The literature documents fairly similar levels of use of BMI by PEDs compared to GPs. This study's finding that 50% PEDs reported using BMI-for-age at every well child visit is slightly higher than previous findings, which ranged from 11% to 35% for reporting always or generally using BMI [6,21-24]. However, these results are very similar to a 2010 AAP study that found 52% of PEDs compute or plot BMI at most or every well child visit . This study's finding of 22% of GPs reporting use of BMI-for-age to screen for obesity at every well child visit, although disconcerting, is consistent with previous studies. Woolford and colleagues (2008) reported 17% of family physicians' used BMI charts  and Kolagotla and Adams' (2004) found that 22% of family physicians routinely used BMI on pre-adolescents . Interestingly, Kolagotla and Adams, who reported results by patient age, found that 5% of family practitioners routinely used BMI for children ages 3-7 years, and 49% routinely used BMI for adolescents. The authors were unable to examine whether GPs had different levels of BMI-for-age usage for different age groups. This is an area in need of further investigation.

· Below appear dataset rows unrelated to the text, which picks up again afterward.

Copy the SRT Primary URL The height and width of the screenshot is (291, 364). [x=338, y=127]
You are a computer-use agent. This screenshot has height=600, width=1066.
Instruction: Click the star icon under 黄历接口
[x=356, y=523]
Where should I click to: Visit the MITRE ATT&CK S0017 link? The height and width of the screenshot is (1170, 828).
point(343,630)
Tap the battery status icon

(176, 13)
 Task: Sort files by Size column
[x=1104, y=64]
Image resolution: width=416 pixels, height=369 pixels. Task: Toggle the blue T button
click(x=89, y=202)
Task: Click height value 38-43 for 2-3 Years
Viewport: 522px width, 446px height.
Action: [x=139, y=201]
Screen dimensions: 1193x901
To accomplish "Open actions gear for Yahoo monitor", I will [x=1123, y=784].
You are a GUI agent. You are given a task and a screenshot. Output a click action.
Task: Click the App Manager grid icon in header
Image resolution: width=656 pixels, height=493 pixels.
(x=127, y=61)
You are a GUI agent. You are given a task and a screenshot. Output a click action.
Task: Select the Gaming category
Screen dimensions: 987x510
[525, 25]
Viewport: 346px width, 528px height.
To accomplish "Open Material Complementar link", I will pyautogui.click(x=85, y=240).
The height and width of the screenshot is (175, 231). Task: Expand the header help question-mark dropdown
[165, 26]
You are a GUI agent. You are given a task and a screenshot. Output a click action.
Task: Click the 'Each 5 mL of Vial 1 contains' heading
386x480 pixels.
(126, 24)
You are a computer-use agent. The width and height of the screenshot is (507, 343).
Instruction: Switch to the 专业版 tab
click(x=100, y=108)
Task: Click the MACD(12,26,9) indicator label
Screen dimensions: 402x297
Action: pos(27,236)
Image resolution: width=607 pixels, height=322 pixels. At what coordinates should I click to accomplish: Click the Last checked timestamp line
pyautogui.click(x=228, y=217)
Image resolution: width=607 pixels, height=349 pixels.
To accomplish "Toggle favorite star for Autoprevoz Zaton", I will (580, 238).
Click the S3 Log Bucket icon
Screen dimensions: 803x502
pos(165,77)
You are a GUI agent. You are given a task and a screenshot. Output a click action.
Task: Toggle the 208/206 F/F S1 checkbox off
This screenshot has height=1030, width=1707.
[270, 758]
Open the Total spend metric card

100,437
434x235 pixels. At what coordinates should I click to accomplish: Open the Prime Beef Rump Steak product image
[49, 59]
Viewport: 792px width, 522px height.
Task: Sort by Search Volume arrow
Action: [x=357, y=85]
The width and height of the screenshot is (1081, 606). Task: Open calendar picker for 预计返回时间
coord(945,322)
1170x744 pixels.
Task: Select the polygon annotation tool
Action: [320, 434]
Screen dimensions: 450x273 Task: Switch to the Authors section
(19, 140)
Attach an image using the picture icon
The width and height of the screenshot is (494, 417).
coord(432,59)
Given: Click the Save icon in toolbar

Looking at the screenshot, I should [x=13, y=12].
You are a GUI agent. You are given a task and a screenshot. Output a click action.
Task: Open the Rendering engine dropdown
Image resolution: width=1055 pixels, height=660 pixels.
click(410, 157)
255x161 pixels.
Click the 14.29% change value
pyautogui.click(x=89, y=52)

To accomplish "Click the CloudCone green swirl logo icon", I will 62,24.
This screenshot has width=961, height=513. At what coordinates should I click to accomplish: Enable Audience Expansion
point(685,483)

Both PEDs and GPs reported high levels of confidence in explaining BMI-for-age results, although a significantly higher proportion of PEDs reported a high level of confidence. For both specialties, these findings suggest that factors other than lack of confidence may be responsible for the low levels of using BMI-for-age, such as time [26,27].
A significantly lower proportion of GPs with pediatric patients reported access to a pediatric obesity specialty clinic than PEDs. This highlights a potential disparity for GPs with pediatric patients and could be one explanation as to why a smaller proportion of GPs screen with BMI-for-age at every visit compared to PEDs: GPs do not have a sufficient protocol for their obese pediatric patients. GPs should be encouraged to access AAP resources in their states and communities to help them find referral clinics for their obese patients. Further, organizations such as AAP could include outreach efforts to GPs with pediatric patients.
The five counseling topics were examined separately because they are five of the six priority target behaviors to prevent and control obesity for the Division of Nutrition, Physical Activity, and Obesity at the Centers for Disease Control and Prevention (http://www.cdc.gov/nccdphp/DNPAO/aboutus/index.html). The counseling topics were also included in the recommendations for healthcare providers' counseling for pediatric patients and their families by the Expert Committee on Childhood Obesity .
This study assessed if PEDs and GPs were counseling on a topic area in general, not if PEDs' and GPs' were educating patients and their parents on specific recommendations. Recommendations exist for children on three of the five counseling topics: physical activity, TV viewing time, and fruit and vegetable consumption. Regarding physical activity, the 2008 Physical Activity Guidelines for Americans recommend children and adolescents (ages 6-17 years) engage in 60 minutes or more of physical activity daily, where most of the 60 minutes or more per day be either moderate- or vigorous-intensity and include vigorous-intensity physical activity at least three days per week . Furthermore, children and adolescents should engage in muscle-strengthening and bone-strengthening exercises as part of daily physical activity, or at least three days of the week . Regarding TV viewing, the AAP currently recommends youth ages two years and over engage in no more than two hours of television viewing, or screen time (television plus other forms of media for entertainment purposes) per day . Lastly, recommendations for fruit and vegetable exist, yet recommended consumption amounts vary depending on a child's age, sex, and activity level, where for example children aged 2 years require daily about 1 cup each of vegetables and fruit and 18 year olds require daily about 3 cups of vegetables and 2 cups of fruit [30,31].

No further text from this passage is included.